Monday, May 7, 2012

Beverley Minster and St. John of Beverley

St. John of Beverley died on May 7, 721 and was buried in Beverley Minster, Beverley, Yorkshire and was canonized in 1037. Devotion to him led to the building of a tremendous Perpendicular Gothic abbey church (beginning in 1220) and to many pilgrimages. Henry VIII ordered the destruction of his shrine 820 years after his death and the dissolution of the monastery, but the church survived as a parish church. His relics were discovered in the 17th century and are venerated in the church today.

The EWTN Library provides this biography of St. John of Beverley:

This illustrious saint was born at Harpham, a village in the province of the Deiri, which comprised Yorkshire, Lancashire, and the rest of the kingdom of the Northumbers, on the south side of the Tyne; what lay beyond it being called Bernicia.

An earnest desire of qualifying himself for the service of God drew him young into Kent, where he made great progress in learning and piety, in the famous school of St. Theodorus, the archbishop, under the direction of the holy abbot Adrian. . . .

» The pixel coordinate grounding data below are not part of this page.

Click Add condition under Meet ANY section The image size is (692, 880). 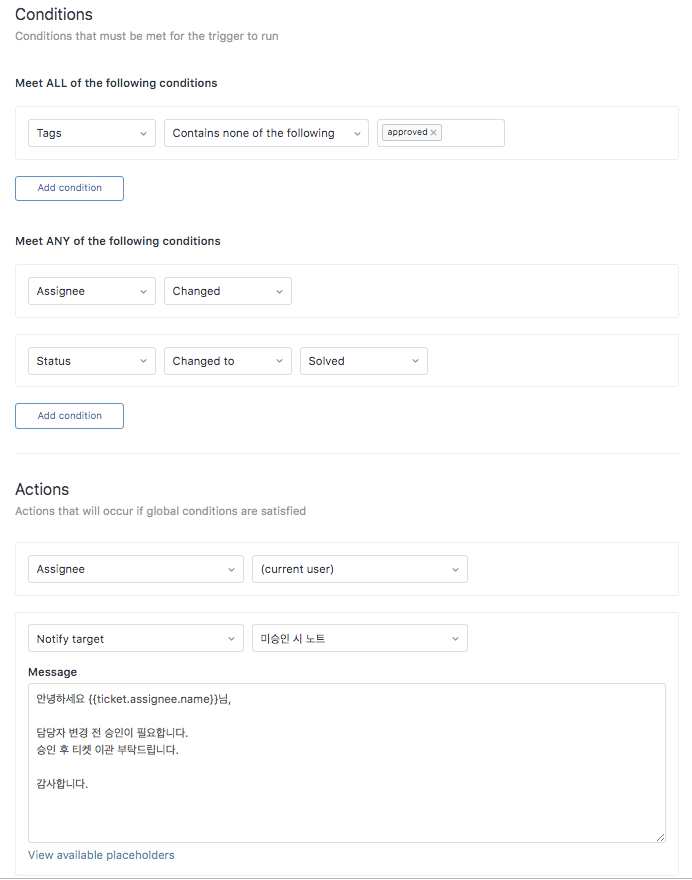click(x=70, y=416)
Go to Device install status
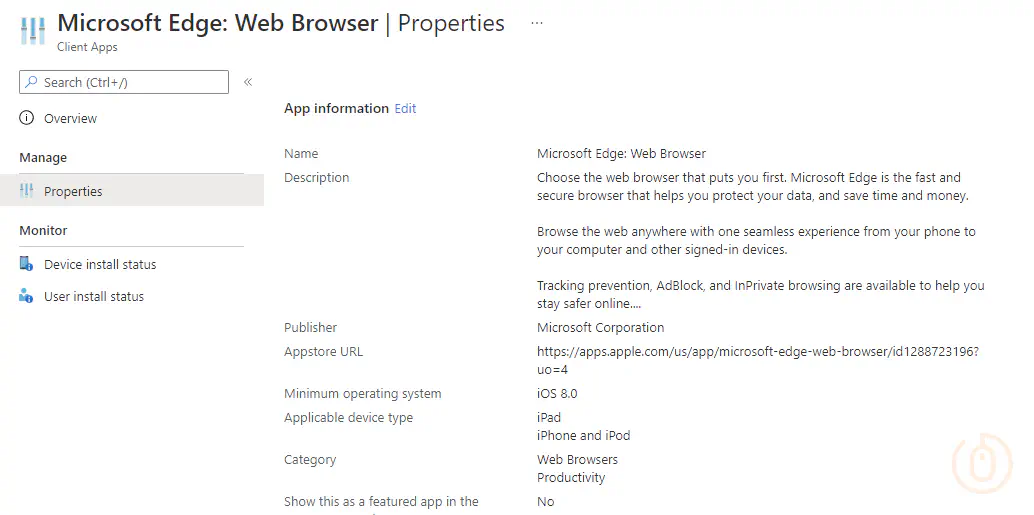1034x515 pixels. [x=100, y=264]
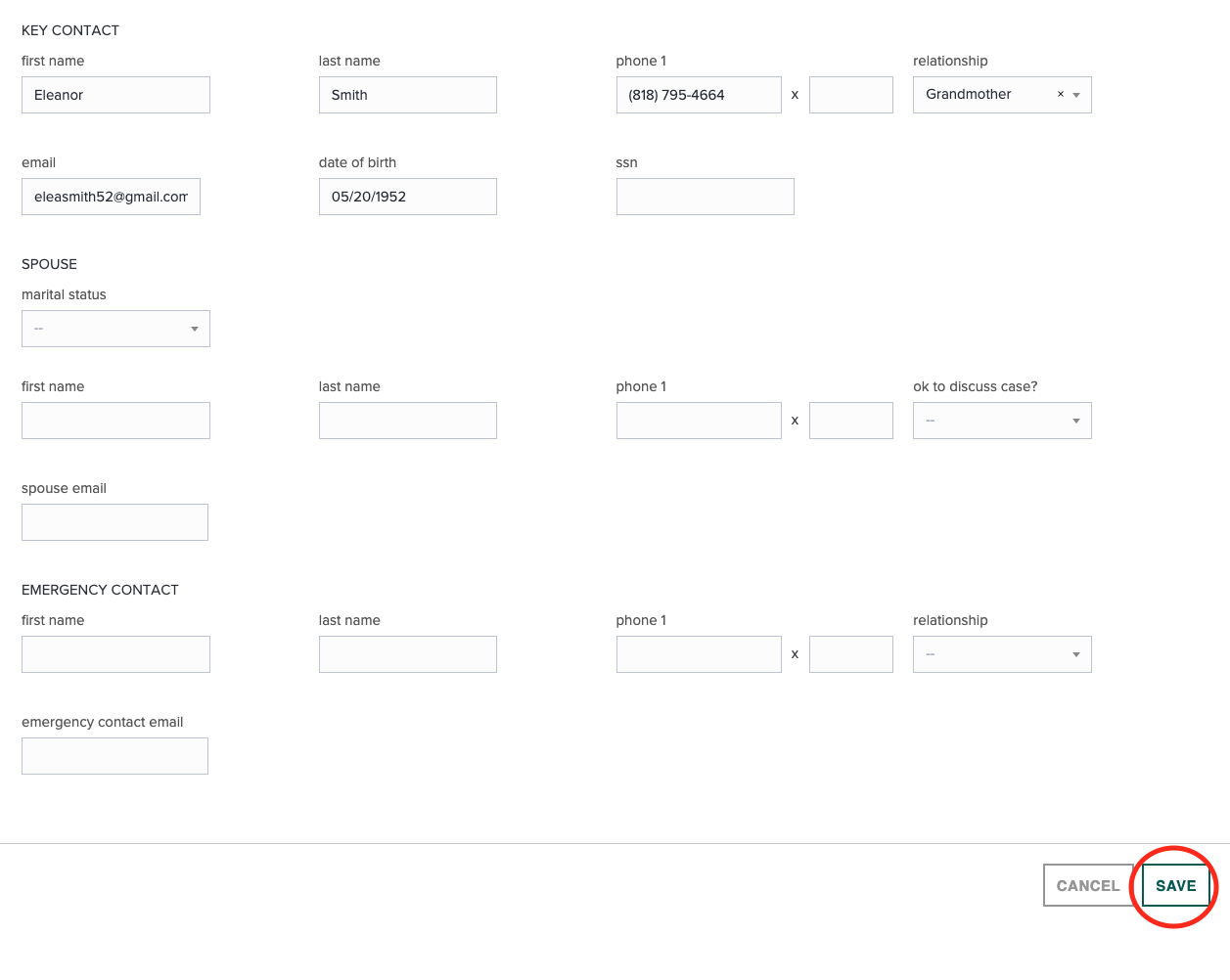1230x980 pixels.
Task: Expand the Key Contact relationship dropdown
Action: coord(1076,94)
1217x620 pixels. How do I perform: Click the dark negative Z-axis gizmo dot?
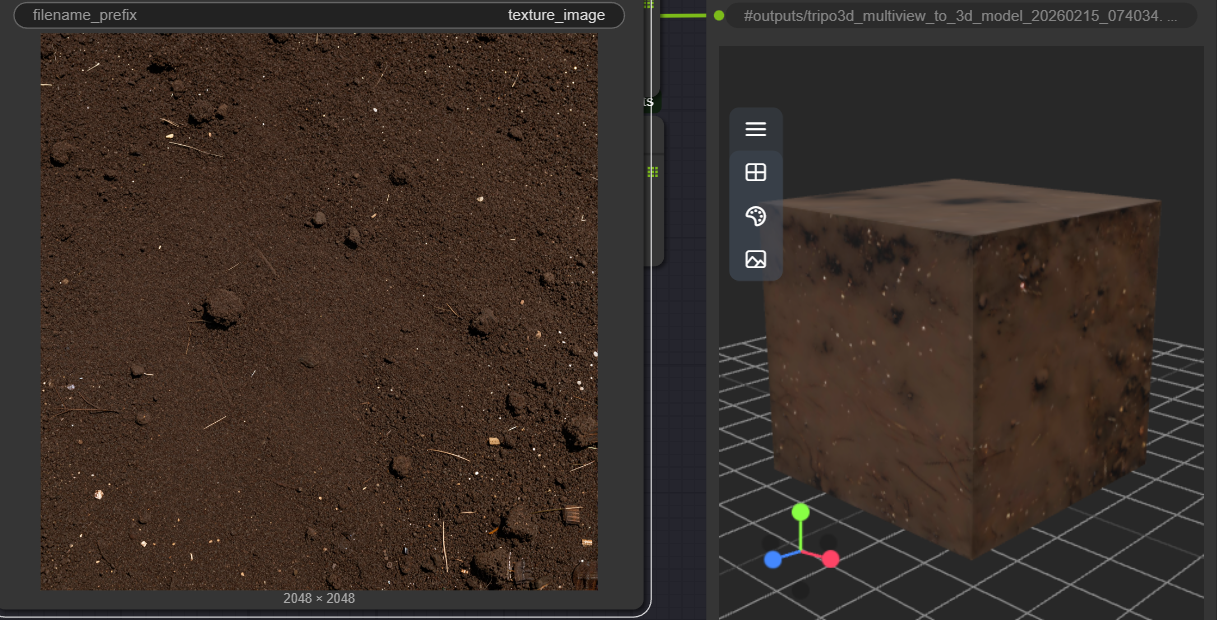[x=826, y=541]
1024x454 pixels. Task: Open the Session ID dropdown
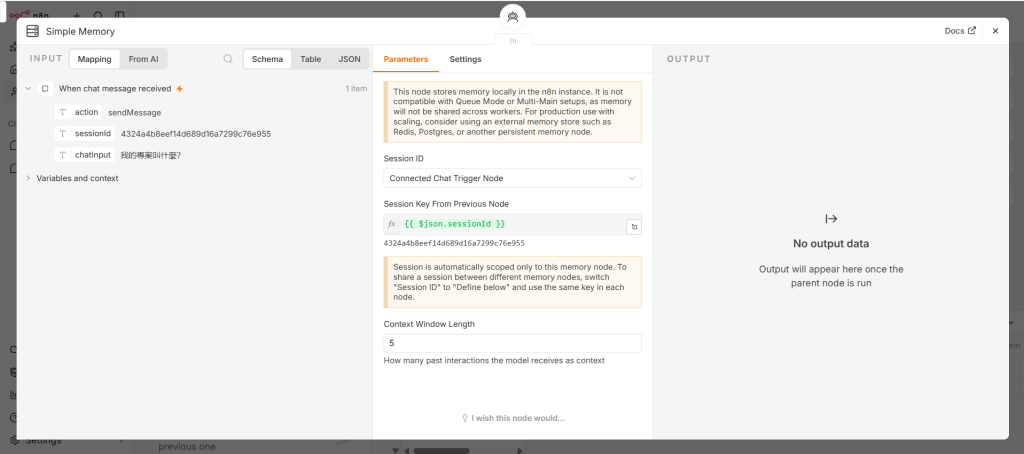point(512,178)
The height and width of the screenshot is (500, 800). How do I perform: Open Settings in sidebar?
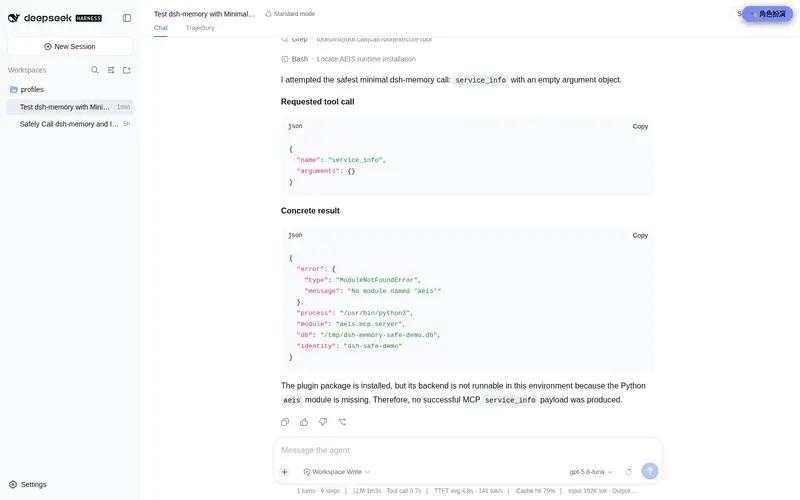coord(28,484)
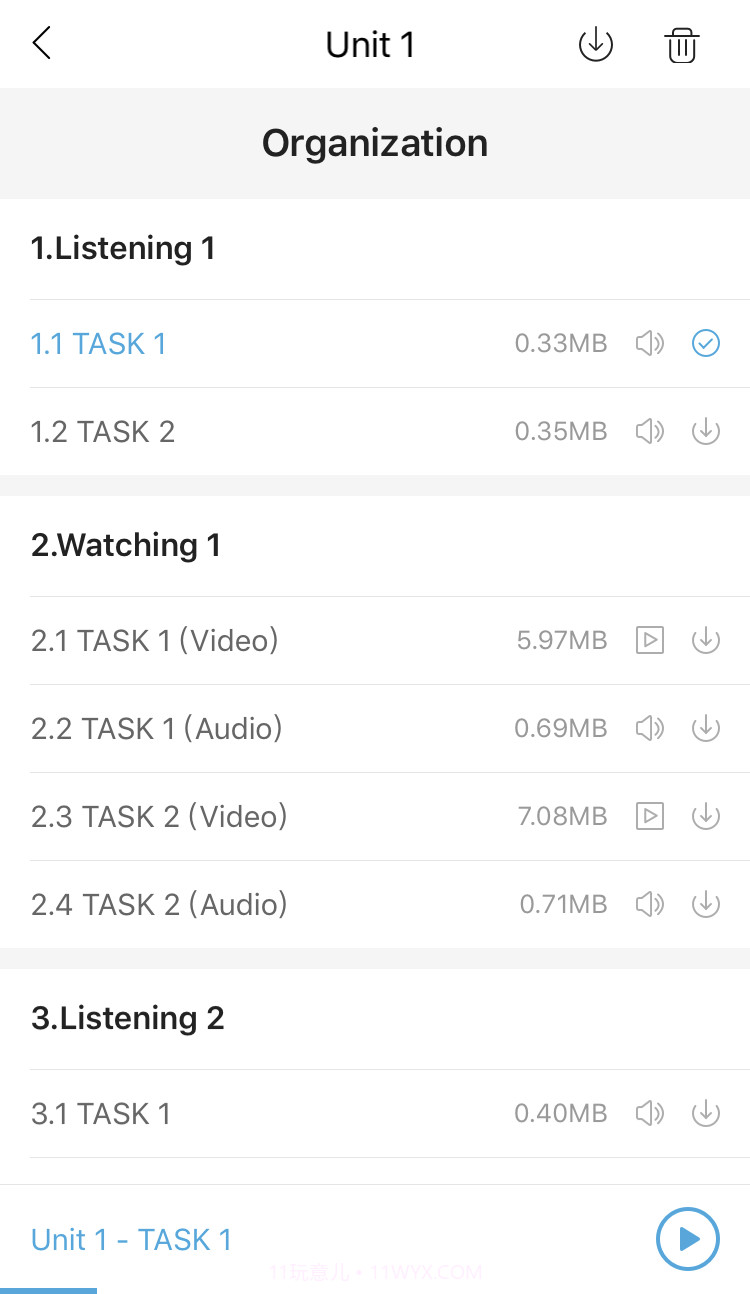Download 3.1 TASK 1 audio
Screen dimensions: 750x1294
[706, 1113]
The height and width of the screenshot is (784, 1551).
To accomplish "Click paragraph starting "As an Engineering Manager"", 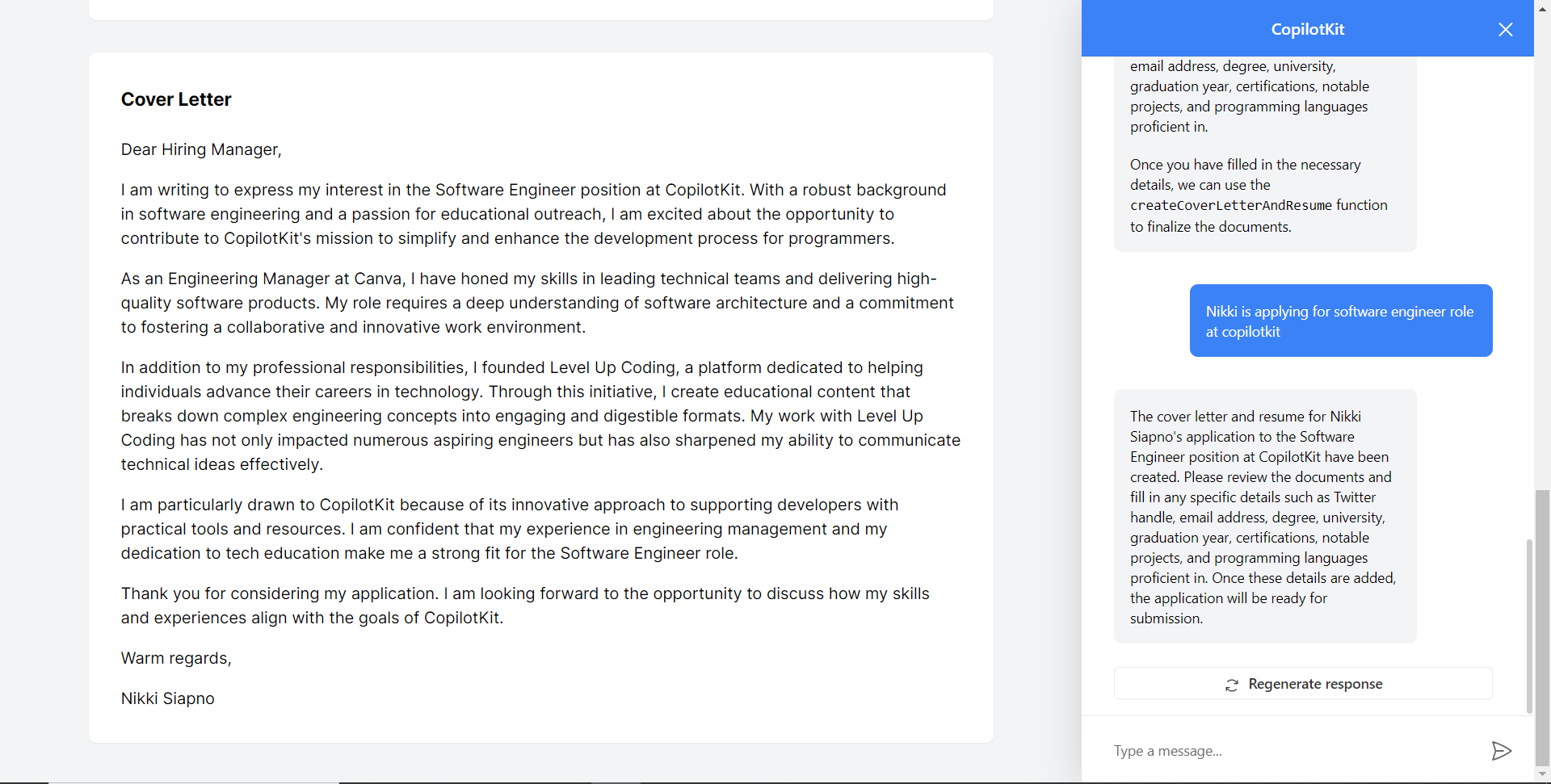I will [x=537, y=303].
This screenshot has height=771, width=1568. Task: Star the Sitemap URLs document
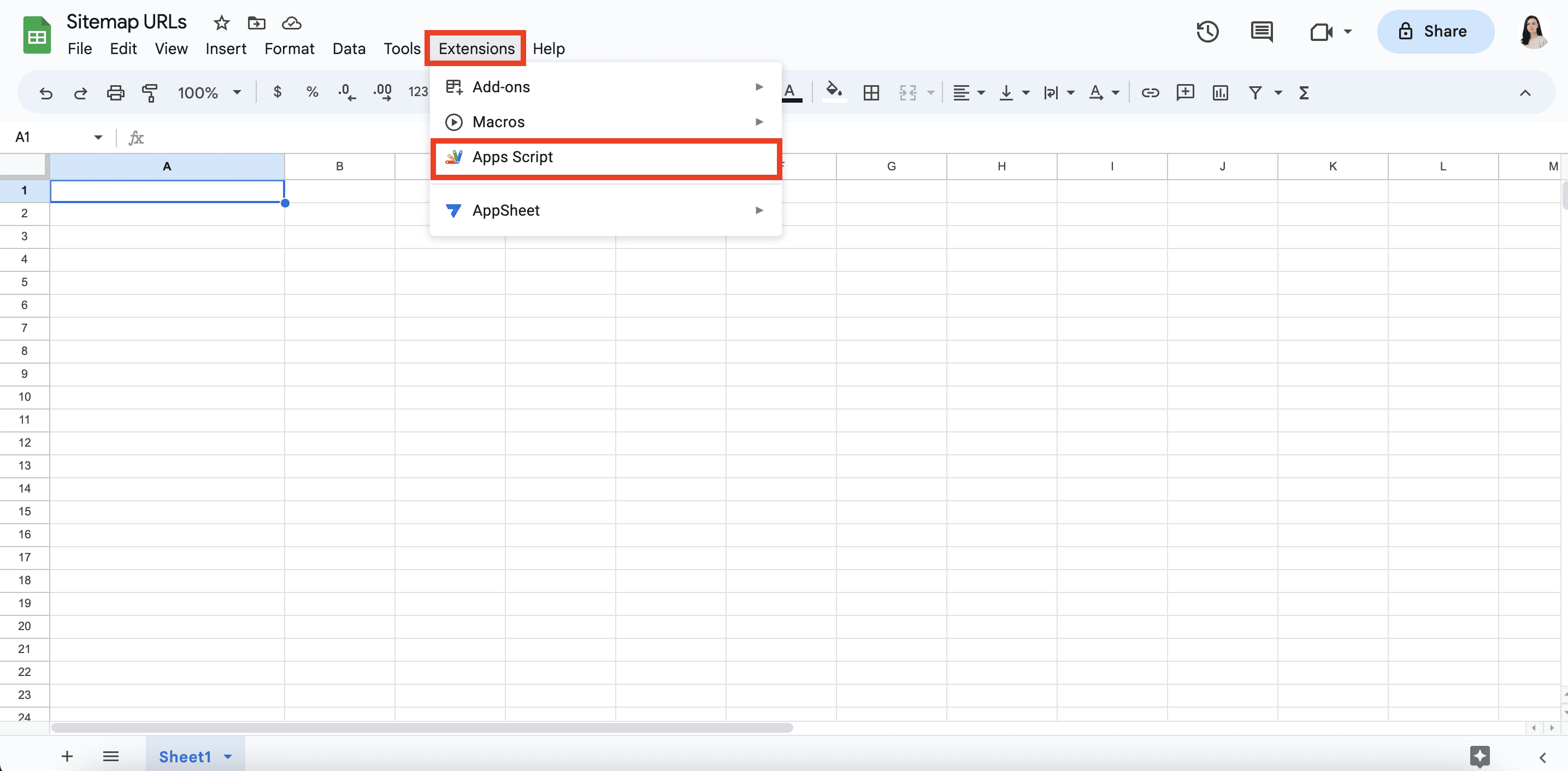point(222,23)
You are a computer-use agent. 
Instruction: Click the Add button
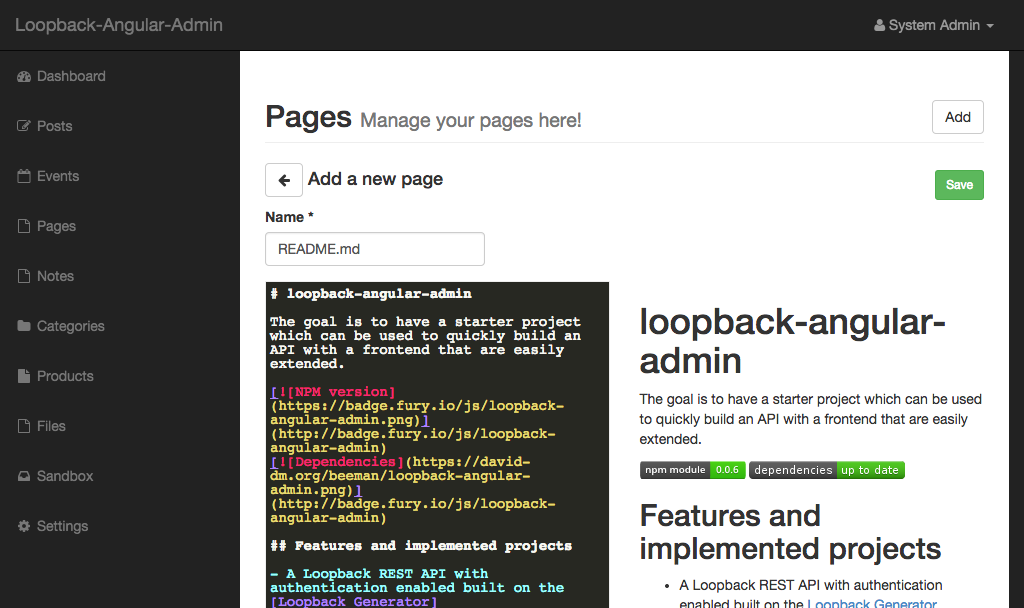coord(957,117)
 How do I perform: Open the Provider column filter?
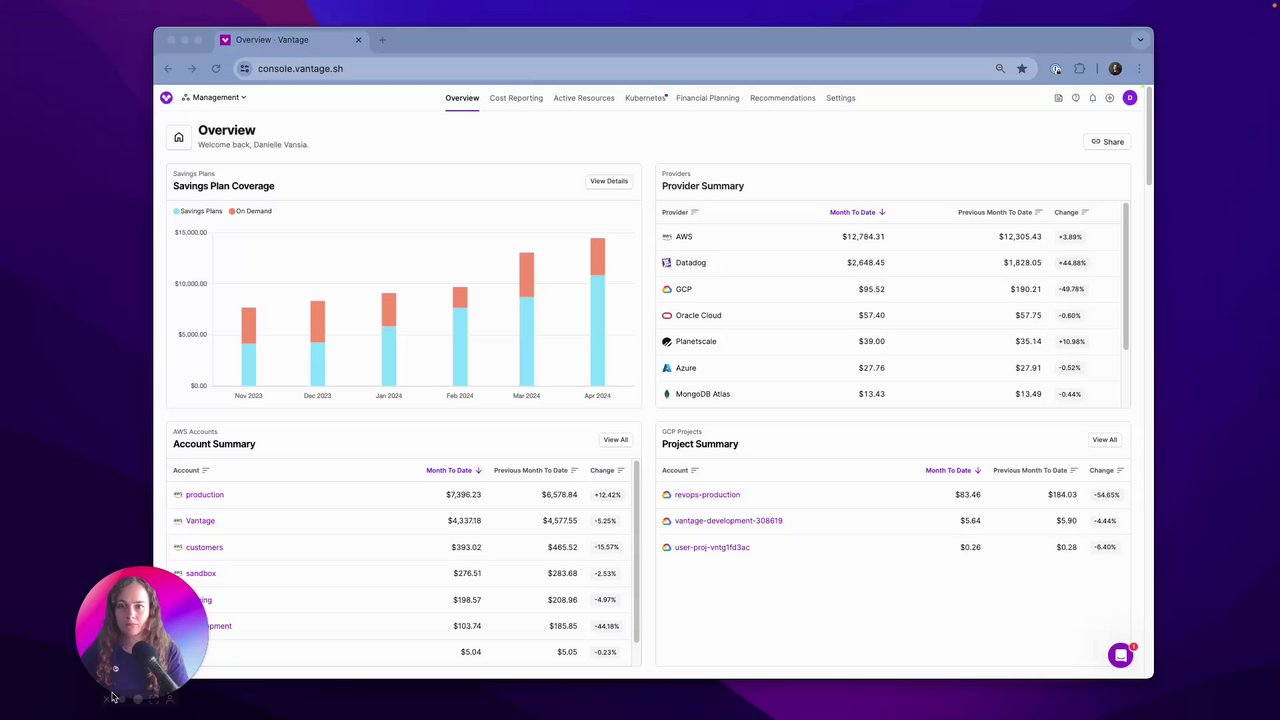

In 717, being much broken with age and fatigues, he resigned his bishopric to his chaplain, St. Wilfrid the, younger, and having ordained him bishop of York, he retired to Beverley, where he spent the remaining four years of his life in the punctual performance of all monastic duties. He died there the death of the just, on the 7th of May, 721. His successor governed the see of York fifteen years, was a great lover of the beauty of God's house and is named among the saints, April the 29th. The monastery of Beverley having been destroyed by the Danes, king Athelstan, who had obtained a great victory over the Scots by the intercession of St. John, founded in his honor, in the same place, a rich collegiate church of canons. . .
Alcuin of York, Julian of Norwich and St. John Fisher all had tremendous devotion to St. John of Beverley. Henry V attributed his victory at Agincourt to him and encouraged--nay, ordered--devotion to him throughout England. His feast in the Church of England is a civil holiday in Beverley, with special prayers and processions. There is a Catholic church dedicated to St. John in his hometown, Hexham.